Stored records
::::::
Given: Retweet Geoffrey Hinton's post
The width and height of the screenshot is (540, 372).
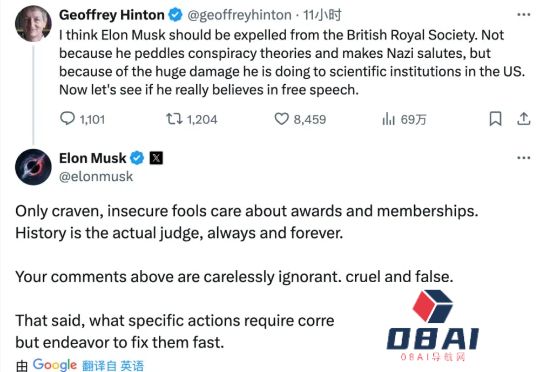Looking at the screenshot, I should (191, 119).

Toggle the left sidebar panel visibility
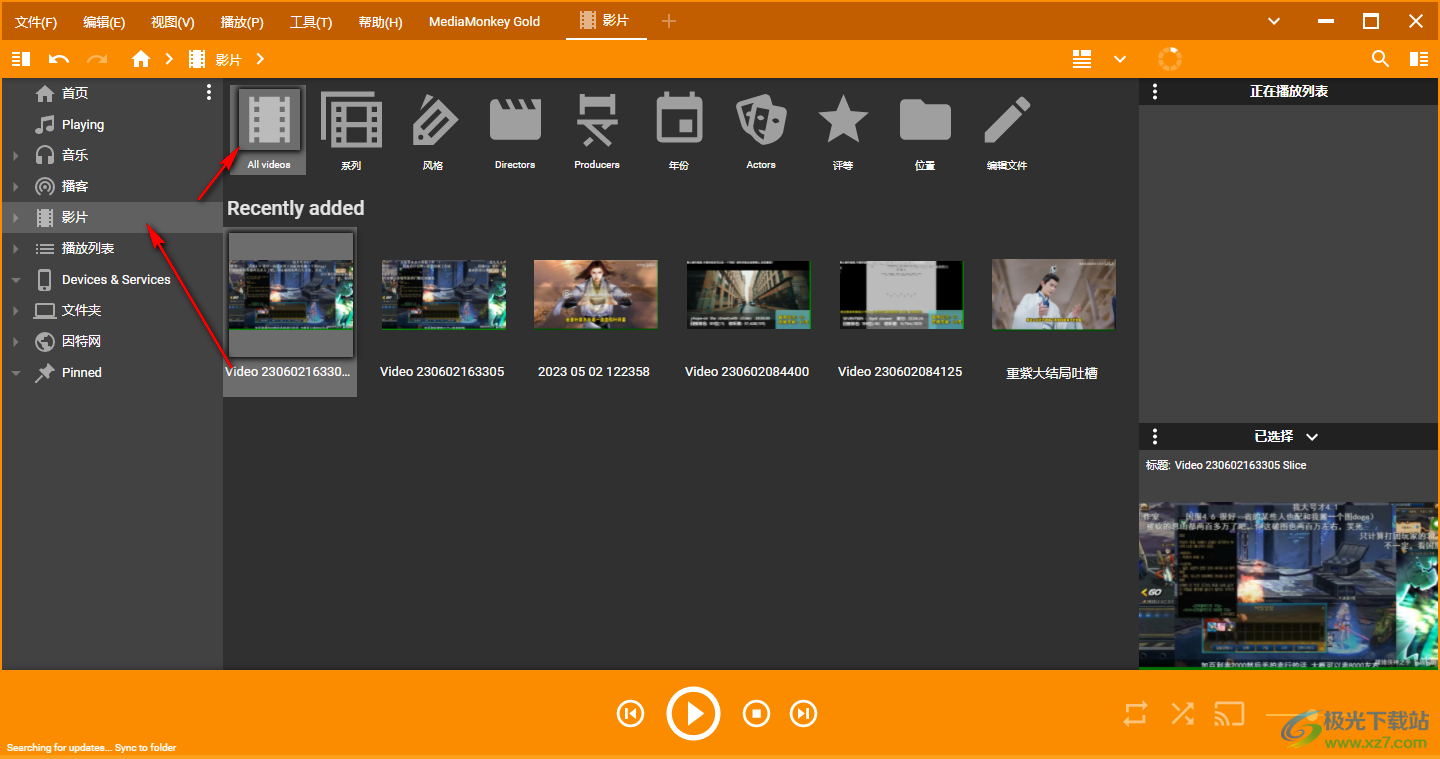click(21, 59)
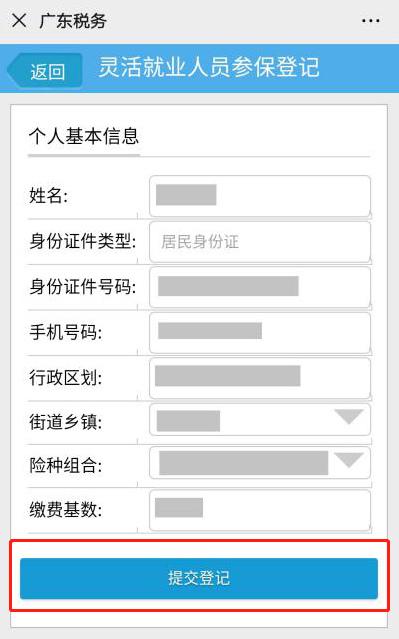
::::::
> [What you should do] Would you write out an exact copy of the entries above, with no images?

> [Your response]
Given: Retweet Geoffrey Hinton's post
The width and height of the screenshot is (540, 372).
Looking at the screenshot, I should (191, 119).

Toggle the left sidebar panel visibility
click(21, 59)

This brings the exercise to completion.